Peet reports strong first-half performance with increased sales and profit growth

Company News

by Finance News Network

Peet Limited (ASX: PPC) has reported a strong financial performance for the first half of FY25, with operating and statutory profit after tax rising 63% to $25.2 million. The results were driven by higher sales volumes in Queensland and Western Australia, continued price growth across key markets, and an increase in settlements at its Flagstone (Qld) project.

Financial performance highlights

  • Operating and statutory profit after tax: $25.2 million (up 63% from 1H24)
  • Earnings per share: 5.38 cents (up 64%)
  • EBITDA: $46.9 million, with a 26% EBITDA margin
  • Revenue: $182.5 million (up 16%)
  • Lots sold: 1,370 (up 24%)
  • Lots settled: 1,009 (down 9%)
  • Contracts on hand: $661 million (up from $481 million as at 30 June 2024)

Peet increased its fully franked interim dividend to 2.75 cents per share, up 83% from the 1.50 cents per share paid for 1H24. The dividend is scheduled for payment on 11 April 2025, with a record date of 20 March 2025.

Operational highlights

Managing Director and CEO Brendan Gore highlighted the company’s strong performance across multiple regions:

“This improved underlying performance has been derived on the back of continuing strong performance across the portfolio, particularly from projects in Queensland, Western Australia, and South Australia. The improvement in EBITDA and margins has been driven by increased sales from our Funds Management business, continued price growth, and strong settlements at Flagstone (Qld).”
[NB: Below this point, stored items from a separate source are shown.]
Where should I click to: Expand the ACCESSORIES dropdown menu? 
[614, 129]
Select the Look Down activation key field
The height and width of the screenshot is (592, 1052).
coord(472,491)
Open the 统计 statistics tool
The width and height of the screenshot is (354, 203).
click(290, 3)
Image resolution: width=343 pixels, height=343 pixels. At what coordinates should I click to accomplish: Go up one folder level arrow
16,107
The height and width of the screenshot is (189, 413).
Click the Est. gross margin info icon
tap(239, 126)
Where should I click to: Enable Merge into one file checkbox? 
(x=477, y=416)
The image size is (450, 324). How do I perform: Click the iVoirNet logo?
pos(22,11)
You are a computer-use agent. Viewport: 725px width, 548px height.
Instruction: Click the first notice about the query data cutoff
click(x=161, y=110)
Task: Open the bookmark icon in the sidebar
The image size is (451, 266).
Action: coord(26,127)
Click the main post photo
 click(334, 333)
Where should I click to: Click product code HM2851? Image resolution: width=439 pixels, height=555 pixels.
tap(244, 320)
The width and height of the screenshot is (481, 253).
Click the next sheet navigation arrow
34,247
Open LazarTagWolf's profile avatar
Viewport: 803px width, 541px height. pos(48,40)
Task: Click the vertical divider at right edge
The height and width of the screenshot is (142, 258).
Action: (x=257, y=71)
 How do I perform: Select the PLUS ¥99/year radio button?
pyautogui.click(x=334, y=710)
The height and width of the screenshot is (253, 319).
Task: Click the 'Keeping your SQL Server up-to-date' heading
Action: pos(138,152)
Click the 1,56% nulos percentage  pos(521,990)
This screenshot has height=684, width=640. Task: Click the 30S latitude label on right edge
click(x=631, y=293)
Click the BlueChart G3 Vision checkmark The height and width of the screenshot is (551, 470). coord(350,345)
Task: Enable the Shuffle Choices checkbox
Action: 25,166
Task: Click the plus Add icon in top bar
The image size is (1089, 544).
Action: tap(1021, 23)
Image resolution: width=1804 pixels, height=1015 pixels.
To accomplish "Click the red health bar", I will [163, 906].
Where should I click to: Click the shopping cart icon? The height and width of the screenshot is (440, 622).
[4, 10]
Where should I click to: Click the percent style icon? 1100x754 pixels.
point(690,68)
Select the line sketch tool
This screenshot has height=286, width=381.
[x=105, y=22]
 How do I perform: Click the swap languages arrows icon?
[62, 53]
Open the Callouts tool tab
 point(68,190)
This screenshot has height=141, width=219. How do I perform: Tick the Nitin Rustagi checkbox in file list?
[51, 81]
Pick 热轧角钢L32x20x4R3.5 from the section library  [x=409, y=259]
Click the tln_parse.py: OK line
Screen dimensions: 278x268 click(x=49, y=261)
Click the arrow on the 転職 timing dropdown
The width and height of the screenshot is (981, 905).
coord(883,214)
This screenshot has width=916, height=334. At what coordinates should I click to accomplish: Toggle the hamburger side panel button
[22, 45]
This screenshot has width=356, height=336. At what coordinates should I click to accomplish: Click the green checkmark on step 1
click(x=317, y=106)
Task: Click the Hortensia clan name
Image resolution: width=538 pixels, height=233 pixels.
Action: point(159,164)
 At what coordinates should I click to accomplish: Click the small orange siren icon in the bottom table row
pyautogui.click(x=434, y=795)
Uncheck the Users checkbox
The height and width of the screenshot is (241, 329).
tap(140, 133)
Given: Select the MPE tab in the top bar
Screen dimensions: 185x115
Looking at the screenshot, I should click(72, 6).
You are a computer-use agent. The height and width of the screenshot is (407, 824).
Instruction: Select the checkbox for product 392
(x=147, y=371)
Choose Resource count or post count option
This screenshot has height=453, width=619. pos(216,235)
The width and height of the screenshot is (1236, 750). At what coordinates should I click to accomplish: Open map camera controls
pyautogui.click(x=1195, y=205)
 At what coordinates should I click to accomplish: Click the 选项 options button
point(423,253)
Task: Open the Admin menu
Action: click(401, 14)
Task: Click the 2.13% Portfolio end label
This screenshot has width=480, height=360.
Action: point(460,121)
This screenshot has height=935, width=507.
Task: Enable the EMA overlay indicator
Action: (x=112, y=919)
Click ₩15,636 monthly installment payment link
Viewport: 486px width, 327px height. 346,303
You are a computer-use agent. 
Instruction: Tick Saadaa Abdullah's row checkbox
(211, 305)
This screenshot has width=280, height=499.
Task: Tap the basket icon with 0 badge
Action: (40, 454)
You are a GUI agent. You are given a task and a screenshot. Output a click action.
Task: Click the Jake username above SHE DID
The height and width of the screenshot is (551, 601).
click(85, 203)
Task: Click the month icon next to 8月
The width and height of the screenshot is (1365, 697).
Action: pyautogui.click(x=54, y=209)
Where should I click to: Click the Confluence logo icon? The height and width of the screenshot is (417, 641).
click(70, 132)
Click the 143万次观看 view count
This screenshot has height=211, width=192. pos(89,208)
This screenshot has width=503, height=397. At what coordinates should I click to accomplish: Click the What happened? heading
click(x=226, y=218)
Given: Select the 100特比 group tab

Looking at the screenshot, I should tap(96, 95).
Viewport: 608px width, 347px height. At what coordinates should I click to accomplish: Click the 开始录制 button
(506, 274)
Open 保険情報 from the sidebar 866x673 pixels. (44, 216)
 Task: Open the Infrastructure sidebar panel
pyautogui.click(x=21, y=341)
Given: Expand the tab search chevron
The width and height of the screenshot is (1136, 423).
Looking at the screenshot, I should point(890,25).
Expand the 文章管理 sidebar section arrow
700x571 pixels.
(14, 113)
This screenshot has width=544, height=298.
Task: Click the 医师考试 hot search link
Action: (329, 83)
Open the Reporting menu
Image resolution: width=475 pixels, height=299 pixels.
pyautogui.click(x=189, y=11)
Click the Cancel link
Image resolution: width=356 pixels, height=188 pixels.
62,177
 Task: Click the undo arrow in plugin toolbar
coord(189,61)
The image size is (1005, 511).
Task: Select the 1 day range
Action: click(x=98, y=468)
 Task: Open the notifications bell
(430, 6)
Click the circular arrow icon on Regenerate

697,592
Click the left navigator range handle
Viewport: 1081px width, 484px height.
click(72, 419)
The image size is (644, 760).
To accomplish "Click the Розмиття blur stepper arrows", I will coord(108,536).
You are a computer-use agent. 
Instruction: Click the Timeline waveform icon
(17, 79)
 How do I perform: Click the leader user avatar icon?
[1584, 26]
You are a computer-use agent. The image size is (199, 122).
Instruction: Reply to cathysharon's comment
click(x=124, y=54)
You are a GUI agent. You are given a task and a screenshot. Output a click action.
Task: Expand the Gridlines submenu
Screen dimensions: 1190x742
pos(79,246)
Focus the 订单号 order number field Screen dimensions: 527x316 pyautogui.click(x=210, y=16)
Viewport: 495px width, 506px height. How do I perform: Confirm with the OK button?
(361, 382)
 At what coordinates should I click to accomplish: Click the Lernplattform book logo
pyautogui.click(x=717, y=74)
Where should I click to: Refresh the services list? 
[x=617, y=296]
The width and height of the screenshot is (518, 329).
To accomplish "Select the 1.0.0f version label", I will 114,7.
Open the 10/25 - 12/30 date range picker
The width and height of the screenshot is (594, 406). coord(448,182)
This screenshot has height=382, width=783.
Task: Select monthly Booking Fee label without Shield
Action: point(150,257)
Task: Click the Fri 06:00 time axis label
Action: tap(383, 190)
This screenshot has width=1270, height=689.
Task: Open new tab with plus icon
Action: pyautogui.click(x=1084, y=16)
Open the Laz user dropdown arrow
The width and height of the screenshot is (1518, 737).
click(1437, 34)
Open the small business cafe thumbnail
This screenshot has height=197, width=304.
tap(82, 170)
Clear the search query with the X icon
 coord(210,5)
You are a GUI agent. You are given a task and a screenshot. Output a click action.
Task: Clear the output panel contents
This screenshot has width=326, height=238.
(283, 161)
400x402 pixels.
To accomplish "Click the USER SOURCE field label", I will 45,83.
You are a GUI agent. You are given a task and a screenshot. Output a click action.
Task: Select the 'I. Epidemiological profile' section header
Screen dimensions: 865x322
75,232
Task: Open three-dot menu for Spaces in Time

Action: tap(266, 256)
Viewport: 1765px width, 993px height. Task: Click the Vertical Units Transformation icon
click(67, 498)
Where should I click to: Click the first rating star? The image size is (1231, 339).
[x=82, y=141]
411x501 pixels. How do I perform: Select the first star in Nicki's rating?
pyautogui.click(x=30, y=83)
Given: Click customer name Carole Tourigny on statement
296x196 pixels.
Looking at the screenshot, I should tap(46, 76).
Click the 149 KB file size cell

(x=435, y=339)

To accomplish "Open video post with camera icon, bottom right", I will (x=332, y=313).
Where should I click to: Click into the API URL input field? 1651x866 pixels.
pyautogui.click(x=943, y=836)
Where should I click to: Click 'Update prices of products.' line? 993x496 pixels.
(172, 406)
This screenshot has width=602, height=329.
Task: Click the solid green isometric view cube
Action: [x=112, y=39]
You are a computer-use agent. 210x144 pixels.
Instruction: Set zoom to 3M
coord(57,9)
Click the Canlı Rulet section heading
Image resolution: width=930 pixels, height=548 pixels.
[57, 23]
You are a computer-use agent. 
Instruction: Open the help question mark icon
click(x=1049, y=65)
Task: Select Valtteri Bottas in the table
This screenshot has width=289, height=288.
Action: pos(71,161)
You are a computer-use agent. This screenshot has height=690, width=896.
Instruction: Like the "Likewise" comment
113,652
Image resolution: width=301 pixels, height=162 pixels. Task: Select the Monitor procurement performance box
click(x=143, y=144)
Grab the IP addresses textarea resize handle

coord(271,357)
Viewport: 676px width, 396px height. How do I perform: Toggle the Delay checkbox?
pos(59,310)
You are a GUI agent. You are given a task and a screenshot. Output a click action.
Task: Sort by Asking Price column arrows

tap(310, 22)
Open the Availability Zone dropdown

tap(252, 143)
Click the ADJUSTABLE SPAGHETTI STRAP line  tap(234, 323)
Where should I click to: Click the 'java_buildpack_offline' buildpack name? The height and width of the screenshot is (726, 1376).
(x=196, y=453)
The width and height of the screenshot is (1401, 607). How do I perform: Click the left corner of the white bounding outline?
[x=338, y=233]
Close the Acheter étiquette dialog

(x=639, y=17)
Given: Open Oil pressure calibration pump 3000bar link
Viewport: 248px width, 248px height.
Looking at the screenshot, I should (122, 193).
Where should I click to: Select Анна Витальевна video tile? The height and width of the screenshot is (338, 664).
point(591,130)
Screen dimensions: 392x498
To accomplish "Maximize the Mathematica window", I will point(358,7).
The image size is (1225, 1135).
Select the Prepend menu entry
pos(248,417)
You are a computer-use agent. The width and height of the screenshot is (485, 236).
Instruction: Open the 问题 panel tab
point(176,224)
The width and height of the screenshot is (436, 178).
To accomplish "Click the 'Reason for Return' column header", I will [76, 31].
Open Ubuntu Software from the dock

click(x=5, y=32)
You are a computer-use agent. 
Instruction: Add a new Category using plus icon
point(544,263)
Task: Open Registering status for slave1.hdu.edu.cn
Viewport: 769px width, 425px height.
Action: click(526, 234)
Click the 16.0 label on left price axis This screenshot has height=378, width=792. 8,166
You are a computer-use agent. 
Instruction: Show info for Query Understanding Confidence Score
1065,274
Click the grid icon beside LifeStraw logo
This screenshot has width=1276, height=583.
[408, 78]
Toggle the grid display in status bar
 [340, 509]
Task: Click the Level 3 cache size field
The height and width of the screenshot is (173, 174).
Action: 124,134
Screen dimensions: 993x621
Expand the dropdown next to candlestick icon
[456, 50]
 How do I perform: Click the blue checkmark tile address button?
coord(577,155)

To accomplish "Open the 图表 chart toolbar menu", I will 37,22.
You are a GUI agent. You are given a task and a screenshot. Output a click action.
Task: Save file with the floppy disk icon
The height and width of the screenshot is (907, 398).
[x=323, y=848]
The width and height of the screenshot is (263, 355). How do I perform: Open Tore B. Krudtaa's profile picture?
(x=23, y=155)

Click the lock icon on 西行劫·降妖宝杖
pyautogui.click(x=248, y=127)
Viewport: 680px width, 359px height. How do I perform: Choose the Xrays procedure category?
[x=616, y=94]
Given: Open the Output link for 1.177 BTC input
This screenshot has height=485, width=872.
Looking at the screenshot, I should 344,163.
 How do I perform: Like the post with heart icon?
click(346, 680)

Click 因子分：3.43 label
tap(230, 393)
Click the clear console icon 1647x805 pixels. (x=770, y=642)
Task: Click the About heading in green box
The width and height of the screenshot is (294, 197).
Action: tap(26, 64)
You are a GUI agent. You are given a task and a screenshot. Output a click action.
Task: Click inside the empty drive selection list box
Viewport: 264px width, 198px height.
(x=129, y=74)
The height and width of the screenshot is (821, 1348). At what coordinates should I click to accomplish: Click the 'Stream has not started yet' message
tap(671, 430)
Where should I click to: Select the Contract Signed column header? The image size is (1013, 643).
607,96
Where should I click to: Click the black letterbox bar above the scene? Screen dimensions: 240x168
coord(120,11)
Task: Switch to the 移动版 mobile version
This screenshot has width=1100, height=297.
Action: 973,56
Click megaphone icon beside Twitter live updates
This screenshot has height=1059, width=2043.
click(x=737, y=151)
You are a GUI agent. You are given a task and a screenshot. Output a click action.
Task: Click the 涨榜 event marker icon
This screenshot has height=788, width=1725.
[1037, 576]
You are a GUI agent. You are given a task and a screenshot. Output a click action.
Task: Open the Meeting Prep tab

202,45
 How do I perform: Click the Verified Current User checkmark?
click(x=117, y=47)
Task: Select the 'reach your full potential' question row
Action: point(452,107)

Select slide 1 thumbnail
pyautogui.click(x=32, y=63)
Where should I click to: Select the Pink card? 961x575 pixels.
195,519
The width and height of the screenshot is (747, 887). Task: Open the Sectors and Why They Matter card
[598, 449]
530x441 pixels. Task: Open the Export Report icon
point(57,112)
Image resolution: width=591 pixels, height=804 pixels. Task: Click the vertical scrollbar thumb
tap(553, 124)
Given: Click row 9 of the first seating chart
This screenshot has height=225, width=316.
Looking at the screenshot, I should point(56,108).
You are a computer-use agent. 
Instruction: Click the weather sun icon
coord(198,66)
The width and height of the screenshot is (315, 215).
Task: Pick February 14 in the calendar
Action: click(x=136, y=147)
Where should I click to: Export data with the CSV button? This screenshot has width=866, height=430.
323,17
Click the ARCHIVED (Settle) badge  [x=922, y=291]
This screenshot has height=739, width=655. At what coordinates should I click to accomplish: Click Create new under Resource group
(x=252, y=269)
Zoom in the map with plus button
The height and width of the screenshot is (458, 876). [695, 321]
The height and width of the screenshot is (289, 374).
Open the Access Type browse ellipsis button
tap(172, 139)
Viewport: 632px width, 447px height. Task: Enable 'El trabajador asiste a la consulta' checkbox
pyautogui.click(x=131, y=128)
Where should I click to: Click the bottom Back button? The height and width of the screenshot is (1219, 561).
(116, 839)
Queensland led the company’s growth, with increased lot sales and price appreciation. While total settlements declined due to lower activity in Victoria, they were partially offset by stronger performance in Queensland.

Peet’s land bank activation increased to 70% as of 31 December 2024, and the company expects this to rise to 86% over the next two years as projects move through development phases.

Capital management and balance sheet strength

As of 31 December 2024, Peet had a cash and available debt headroom of approximately $130 million, providing flexibility for future expansion. The company’s gearing was 35.3%, slightly above the 20%-30% target range, due to land acquisitions at University of Canberra (ACT) and Flagstone (Qld), as well as higher development expenditure.

Gore noted that gearing is expected to trend down as cash inflows from settlements increase in the second half of FY25.

Market outlook

Peet expects mixed market conditions for the remainder of FY25:

  • Queensland – strong volume and price growth expected to continue.
  • Western Australia and South Australia – moderate growth anticipated.
  • Victoria – expected to remain subdued.
  • ACT and New South Wales – signs of early recovery expected.
  • Interest rates – expected to stabilise, with the Reserve Bank of Australia recently cutting the cash rate by 25 basis points.

Despite ongoing cost-of-living pressures, underlying market fundamentals remain positive, with strong housing demand, overseas migration, and a healthy labour market supporting long-term growth.

FY25 earnings guidance

Peet is targeting a full-year net profit after tax (NPAT) of $50 million to $55 million, supported by more than $660 million in contracts on hand and expected strong operating cash flows in the second half of the year.